• _TO DO_: Should a line in the entries below contain "named", return that line.

• _THE DATA_:
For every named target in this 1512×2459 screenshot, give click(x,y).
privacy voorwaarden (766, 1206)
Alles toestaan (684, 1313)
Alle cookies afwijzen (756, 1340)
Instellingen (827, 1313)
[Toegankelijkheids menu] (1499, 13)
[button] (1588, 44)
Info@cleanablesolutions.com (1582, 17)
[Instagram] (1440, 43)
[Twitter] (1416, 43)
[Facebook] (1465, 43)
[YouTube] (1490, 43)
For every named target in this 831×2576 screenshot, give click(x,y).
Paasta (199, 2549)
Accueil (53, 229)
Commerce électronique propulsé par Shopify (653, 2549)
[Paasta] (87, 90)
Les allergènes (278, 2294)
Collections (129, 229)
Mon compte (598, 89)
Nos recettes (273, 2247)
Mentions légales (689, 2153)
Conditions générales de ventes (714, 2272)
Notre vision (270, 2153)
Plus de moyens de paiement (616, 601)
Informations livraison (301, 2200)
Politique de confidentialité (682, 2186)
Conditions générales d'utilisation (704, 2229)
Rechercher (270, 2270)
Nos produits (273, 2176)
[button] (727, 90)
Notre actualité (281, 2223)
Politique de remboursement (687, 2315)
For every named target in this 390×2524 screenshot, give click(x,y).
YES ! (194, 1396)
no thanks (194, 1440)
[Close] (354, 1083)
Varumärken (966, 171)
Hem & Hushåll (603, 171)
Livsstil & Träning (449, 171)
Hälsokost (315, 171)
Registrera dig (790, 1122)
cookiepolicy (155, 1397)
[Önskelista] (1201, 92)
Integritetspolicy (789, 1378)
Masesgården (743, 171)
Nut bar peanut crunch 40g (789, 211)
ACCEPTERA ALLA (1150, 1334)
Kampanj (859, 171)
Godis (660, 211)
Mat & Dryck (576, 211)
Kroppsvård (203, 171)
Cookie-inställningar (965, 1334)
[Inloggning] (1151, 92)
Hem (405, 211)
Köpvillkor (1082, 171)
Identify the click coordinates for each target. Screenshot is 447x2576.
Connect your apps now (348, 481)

• _RESULT OF THE TASK_:
For every named target in this 1512×2459 screenshot, give click(x,y).
For every named target in this 831×2576 screenshot, give click(x,y).
For every named target in this 390×2524 screenshot, give click(x,y).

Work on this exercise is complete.